The story ran on Saturday, when much of the country was fixated on England’s first game in the World Cup. The story ran on the first left-hand page of The Guardian’s main section, a notorious “graveyard” slot in any paper where stories can be missed. Perhaps you missed it. It certainly received no follow-up in the mainstream media.
But here is what the Conservative minister Damian Green had been recorded telling a Tory Reform Group conference a few days earlier:
“We all know that there are people and groups in this country who have become completely disengaged with the Conservative party – we do appallingly among any ethnic minority group…
“If ethnic minority groups had voted Conservative on the same scale that white Anglo-Saxons had, then we would have had a majority of 60 or 70. It makes a huge difference, so we have got to do much better amongst those groups,” Green said.
This was good advice. But if you had picked up yesterday’s Mail on Sunday you will have been greeted by this front page headline: “Cameron tells UK Muslims: be more British”. It does not look as though the police minister’s warnings have been taken very seriously, yet.
This lunging after something called “British values”, supported only by the repetition of the vaguest and most generalised, non nation specific characteristics, looks like the latest desperate ploy to win back Ukip supporters. Dr Johnson declared over two centuries ago that “patriotism is the last refuge of a scoundrel”, and he has not been disproved yet. Most of these flimsy and unconvincing pro-British campaigns, such as the “I’m Backing Britain” one of 1968, end after a brief and utterly ineffectual period of time.
But it is the political idiocy of this empty “British values” talk that is most striking. As Green explained in his comments to the TRG, the Conservatives should be trying to build a bigger coalition of support by sending a more inclusive message to the country. Implying that Muslims and, by extension, other minority groups living here might be insufficiently British has the opposite effect. It labels people as “other”. It turns them into what psychologists call an “out group”. It declares: “You are not like us.” As canvassing strategies go you have to admit this is a novel approach.

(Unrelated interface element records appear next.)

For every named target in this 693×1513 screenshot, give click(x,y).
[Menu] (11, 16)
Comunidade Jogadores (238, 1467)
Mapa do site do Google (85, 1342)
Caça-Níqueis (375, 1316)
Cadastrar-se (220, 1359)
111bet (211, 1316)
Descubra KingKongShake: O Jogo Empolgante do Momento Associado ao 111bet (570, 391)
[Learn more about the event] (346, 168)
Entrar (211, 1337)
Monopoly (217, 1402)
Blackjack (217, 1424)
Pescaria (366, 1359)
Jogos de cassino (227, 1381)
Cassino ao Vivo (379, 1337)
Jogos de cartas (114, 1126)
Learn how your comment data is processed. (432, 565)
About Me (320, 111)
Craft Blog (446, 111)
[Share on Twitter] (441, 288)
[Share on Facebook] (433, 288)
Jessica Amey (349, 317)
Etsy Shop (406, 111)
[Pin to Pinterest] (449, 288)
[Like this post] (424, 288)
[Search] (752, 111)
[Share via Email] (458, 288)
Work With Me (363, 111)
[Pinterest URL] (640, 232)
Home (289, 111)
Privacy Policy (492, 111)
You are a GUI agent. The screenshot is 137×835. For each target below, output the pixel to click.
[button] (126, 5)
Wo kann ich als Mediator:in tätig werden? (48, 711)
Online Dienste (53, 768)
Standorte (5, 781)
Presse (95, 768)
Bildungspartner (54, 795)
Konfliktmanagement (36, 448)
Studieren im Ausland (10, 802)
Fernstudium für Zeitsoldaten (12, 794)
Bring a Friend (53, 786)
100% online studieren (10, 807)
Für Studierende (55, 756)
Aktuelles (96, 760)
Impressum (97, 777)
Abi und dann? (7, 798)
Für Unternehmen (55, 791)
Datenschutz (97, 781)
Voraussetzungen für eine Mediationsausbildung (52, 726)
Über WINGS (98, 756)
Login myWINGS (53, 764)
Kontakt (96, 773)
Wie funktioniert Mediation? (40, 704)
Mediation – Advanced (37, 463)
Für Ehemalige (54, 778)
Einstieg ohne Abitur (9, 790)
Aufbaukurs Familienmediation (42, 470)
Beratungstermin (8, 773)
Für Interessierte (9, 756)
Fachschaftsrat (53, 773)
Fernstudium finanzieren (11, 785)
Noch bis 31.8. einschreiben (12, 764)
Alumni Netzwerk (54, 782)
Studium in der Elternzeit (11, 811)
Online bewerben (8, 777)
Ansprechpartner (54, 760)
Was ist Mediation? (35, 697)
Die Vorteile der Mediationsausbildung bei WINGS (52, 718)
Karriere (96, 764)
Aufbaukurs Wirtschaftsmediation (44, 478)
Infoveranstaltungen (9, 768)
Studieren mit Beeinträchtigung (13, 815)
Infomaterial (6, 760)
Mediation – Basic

This seems to be another part of Lynton Crosby’s core vote strategy. I have discussed here before how harmful this approach might be for the Tories’ long term prospects. While the Newark bylection was a good result for the Conservatives it was also an exception. In national voting intention polls there is little sign of Tory support rising thanks to the return of returning Ukippers.
So here is the paradox in British politics at the moment: we have an outwardly confident Conservative party making great claims about economic recovery and likely electoral success, while at private gatherings and behind closed doors wiser figures betray their nervousness. And a Labour party which, favoured by a series of politically convenient events – the lack of boundary reform, the implosion of the LibDems, party unity, and the failure of economic growth to be felt by the public – ought to be quietly confident about its chances of becoming (at least) the largest party after the next election, but which is in fact a bit depressed, nervous, and beating itself up over unfortunate or botched photo-ops.
It is almost as if the silly season has broken out a couple of months early. The truth is, I fear, that the next 11 months will turn out to be one long extended silly season as far as politics is concerned. I put it down to our great British sense of humour.